The records
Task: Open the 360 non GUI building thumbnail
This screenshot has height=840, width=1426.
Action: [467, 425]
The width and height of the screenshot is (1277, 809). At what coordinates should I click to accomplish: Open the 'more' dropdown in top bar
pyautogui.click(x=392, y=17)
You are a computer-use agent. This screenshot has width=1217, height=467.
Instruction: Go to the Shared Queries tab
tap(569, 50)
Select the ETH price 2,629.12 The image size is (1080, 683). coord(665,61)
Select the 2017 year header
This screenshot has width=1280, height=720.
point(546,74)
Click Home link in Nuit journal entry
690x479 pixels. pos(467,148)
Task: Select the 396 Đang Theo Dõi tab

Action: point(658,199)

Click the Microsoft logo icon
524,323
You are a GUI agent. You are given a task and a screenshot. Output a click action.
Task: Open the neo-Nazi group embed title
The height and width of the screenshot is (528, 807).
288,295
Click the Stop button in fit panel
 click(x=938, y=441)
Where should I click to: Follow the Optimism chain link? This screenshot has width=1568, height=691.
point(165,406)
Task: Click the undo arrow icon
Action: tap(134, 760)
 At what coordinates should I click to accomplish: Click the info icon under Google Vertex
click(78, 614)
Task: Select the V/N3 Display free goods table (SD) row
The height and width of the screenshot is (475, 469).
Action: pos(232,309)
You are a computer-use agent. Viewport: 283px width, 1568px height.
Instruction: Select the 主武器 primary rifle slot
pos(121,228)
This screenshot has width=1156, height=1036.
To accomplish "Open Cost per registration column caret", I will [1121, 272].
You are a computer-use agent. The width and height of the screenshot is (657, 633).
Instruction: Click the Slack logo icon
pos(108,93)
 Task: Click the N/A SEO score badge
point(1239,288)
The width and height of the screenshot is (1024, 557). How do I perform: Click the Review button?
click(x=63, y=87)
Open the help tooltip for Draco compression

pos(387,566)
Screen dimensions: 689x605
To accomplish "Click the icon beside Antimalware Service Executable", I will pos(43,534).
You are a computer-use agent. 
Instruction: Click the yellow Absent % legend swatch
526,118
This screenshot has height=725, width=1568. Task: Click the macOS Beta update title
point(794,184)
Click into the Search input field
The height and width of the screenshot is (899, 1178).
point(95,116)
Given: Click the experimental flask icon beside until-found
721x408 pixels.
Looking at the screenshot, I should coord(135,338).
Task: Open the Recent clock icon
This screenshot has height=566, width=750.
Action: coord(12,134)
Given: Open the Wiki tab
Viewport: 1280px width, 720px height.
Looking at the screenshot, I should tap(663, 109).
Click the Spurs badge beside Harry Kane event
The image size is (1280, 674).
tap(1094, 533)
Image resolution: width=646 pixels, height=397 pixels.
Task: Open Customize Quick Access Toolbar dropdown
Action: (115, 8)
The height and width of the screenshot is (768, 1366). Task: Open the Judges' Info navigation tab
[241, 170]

Assignment
Take the entries above and repeat them. Alter nothing.

Output below
Task: Open the 360 non GUI building thumbnail
This screenshot has height=840, width=1426.
Action: [467, 425]
The width and height of the screenshot is (1277, 809). At what coordinates should I click to accomplish: Open the 'more' dropdown in top bar
pyautogui.click(x=392, y=17)
You are a computer-use agent. This screenshot has width=1217, height=467.
Instruction: Go to the Shared Queries tab
tap(569, 50)
Select the ETH price 2,629.12 The image size is (1080, 683). coord(665,61)
Select the 2017 year header
This screenshot has width=1280, height=720.
point(546,74)
Click Home link in Nuit journal entry
690x479 pixels. pos(467,148)
Task: Select the 396 Đang Theo Dõi tab

Action: point(658,199)

Click the Microsoft logo icon
524,323
You are a GUI agent. You are given a task and a screenshot. Output a click action.
Task: Open the neo-Nazi group embed title
The height and width of the screenshot is (528, 807).
288,295
Click the Stop button in fit panel
 click(x=938, y=441)
Where should I click to: Follow the Optimism chain link? This screenshot has width=1568, height=691.
point(165,406)
Task: Click the undo arrow icon
Action: tap(134, 760)
 At what coordinates should I click to accomplish: Click the info icon under Google Vertex
click(78, 614)
Task: Select the V/N3 Display free goods table (SD) row
The height and width of the screenshot is (475, 469).
Action: pos(232,309)
You are a computer-use agent. Viewport: 283px width, 1568px height.
Instruction: Select the 主武器 primary rifle slot
pos(121,228)
This screenshot has width=1156, height=1036.
To accomplish "Open Cost per registration column caret", I will [1121, 272].
You are a computer-use agent. The width and height of the screenshot is (657, 633).
Instruction: Click the Slack logo icon
pos(108,93)
 Task: Click the N/A SEO score badge
point(1239,288)
The width and height of the screenshot is (1024, 557). How do I perform: Click the Review button?
click(x=63, y=87)
Open the help tooltip for Draco compression

pos(387,566)
Screen dimensions: 689x605
To accomplish "Click the icon beside Antimalware Service Executable", I will pos(43,534).
You are a computer-use agent. 
Instruction: Click the yellow Absent % legend swatch
526,118
This screenshot has height=725, width=1568. Task: Click the macOS Beta update title
point(794,184)
Click into the Search input field
The height and width of the screenshot is (899, 1178).
point(95,116)
Given: Click the experimental flask icon beside until-found
721x408 pixels.
Looking at the screenshot, I should coord(135,338).
Task: Open the Recent clock icon
This screenshot has height=566, width=750.
Action: coord(12,134)
Given: Open the Wiki tab
Viewport: 1280px width, 720px height.
Looking at the screenshot, I should tap(663, 109).
Click the Spurs badge beside Harry Kane event
The image size is (1280, 674).
tap(1094, 533)
Image resolution: width=646 pixels, height=397 pixels.
Task: Open Customize Quick Access Toolbar dropdown
Action: (115, 8)
The height and width of the screenshot is (768, 1366). Task: Open the Judges' Info navigation tab
[241, 170]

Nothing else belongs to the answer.